Collecting microsoft-aurora
  Downloading microsoft_aurora-1.8.0-py3-none-any.whl.metadata (11 kB)
Collecting einops (from microsoft-aurora)
  Downloading einops-0.8.1-py3-none-any.whl.metadata (13 kB)
Collecting huggingface-hub (from microsoft-aurora)
  Downloading huggingface_hub-1.3.1-py3-none-any.whl.metadata (13 kB)
Collecting netcdf4 (from microsoft-aurora)
  Downloading netcdf4-1.7.4-cp310-cp310-manylinux_2_27_x86_64.manylinux_2_28_x86_64.whl.metadata (2.1 kB)
Collecting timm (from microsoft-aurora)
  Downloading timm-1.0.24-py3-none-any.whl.metadata (38 kB)
Collecting torch (from microsoft-aurora)
  Downloading torch-2.9.1-cp310-cp310-manylinux_2_28_x86_64.whl.metadata (30 kB)
Collecting hf-xet<2.0.0,>=1.2.0 (from huggingface-hub->microsoft-aurora)
  Downloading hf_xet-1.2.0-cp37-abi3-manylinux_2_17_x86_64.manylinux2014_x86_64.whl.metadata (4.9 kB)
Collecting httpx<1,>=0.23.0 (from huggingface-hub->microsoft-aurora)
  Downloading httpx-0.28.1-py3-none-any.whl.metadata (7.1 kB)


In [10]:
import sys
from datetime import timezone, datetime
from pathlib import Path
from uuid import uuid4

import numpy as np
import xarray as xr  # also requires zarr, gcsfs, dask
from adlfs import AzureBlobFileSystem
from azure.ai.ml import MLClient
from azure.ai.ml.entities import Data, Datastore
from azure.core.exceptions import ResourceNotFoundError
from azure.identity import DefaultAzureCredential
from fsspec import FSMap

# insert parent directory to path for proper absolute local imports
sys.path.insert(0, str(Path.cwd().parent.parent.resolve()))
from setup.common.utils import get_aml_ci_env_vars
from setup.components.common.constants import (
    ATMOS_LEVELS,
    ATMOS_VAR_MAP,
    SFC_VAR_MAP,
    STATIC_VAR_MAP,
)

Define the GCP ERA5 dataset from which to extract a subset.
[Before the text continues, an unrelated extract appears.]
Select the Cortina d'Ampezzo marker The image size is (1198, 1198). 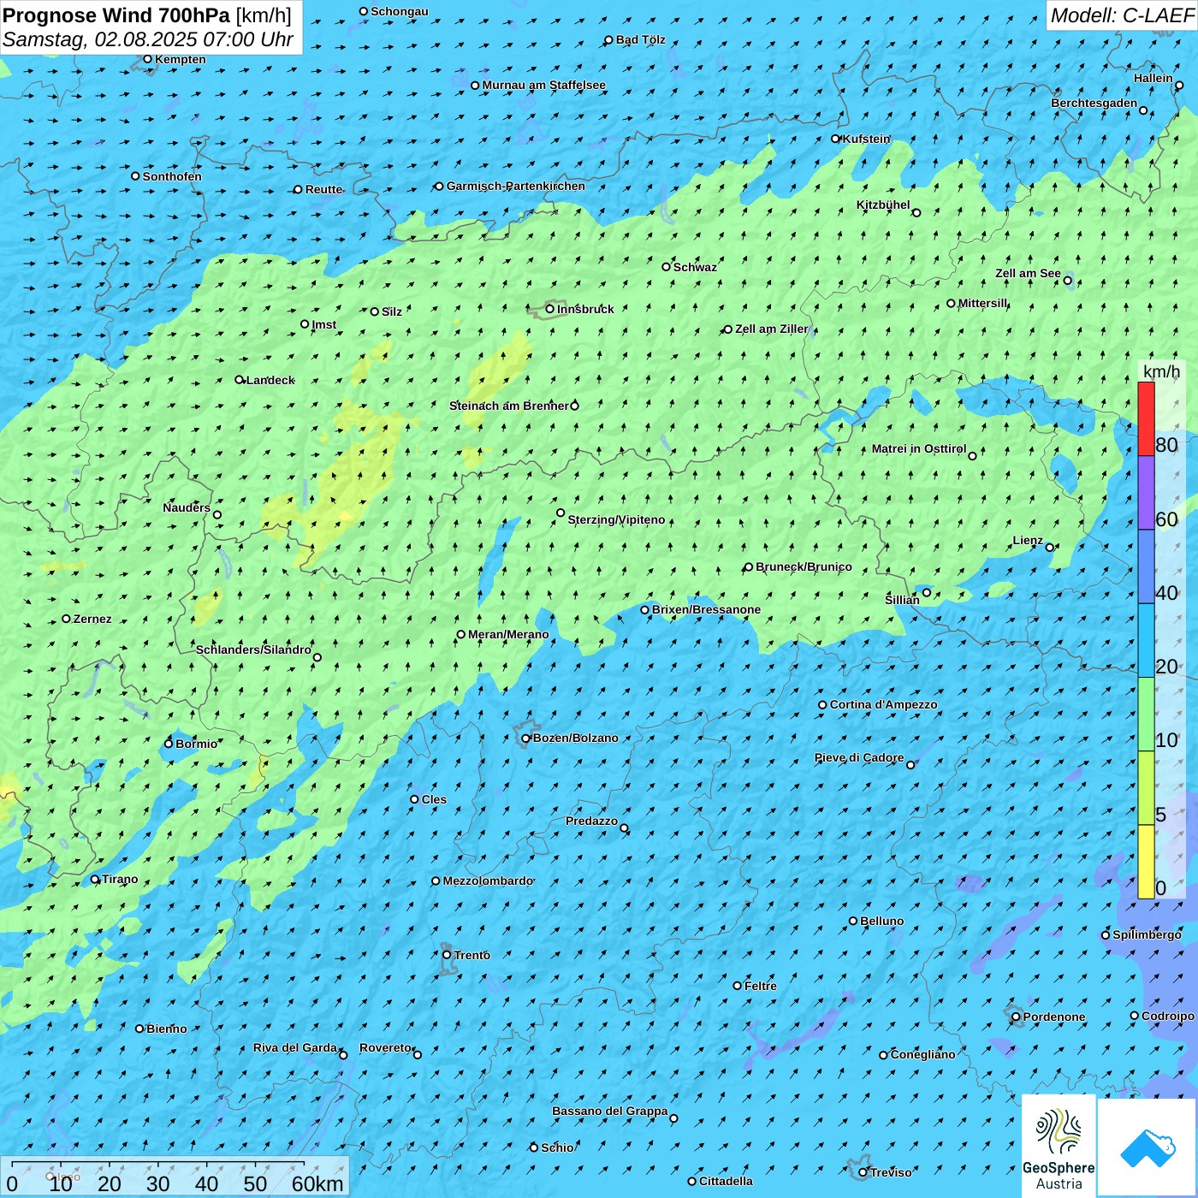822,705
NOTE: See the [GCP ERA5 ARCO bucket](https://console.cloud.google.com/storage/browser/gcp-public-data-arco-era5) for other datasets including alternatively gridded Zarr and raw source NetCDF files. Not all datasets contain every variable or the same time range / frequency.

In [3]:
GCP_ERA5_PATH = "gs://gcp-public-data-arco-era5/ar/full_37-1h-0p25deg-chunk-1.zarr-v3"

Define parameters dictating timestamps to load, namely start and end date and timestep (frequency).

NOTE: At time of writing, data up to 2050-12-31 appears to have been pre-allocated, producing nan-filled arrays when queried. Ensure the time period requested contains valid data.

In [7]:
START_DATE = datetime(2025, 1, 1, 0, tzinfo=timezone.utc)
END_DATE = datetime(2025, 1, 1, 12, tzinfo=timezone.utc)
FREQUENCY = 6

Define the surface and pressure level variables and pressure levels to load. Variable longnames are mapped to shortnames for convenience (particularly when reading data into Aurora `Batch` objects) and are non-functional.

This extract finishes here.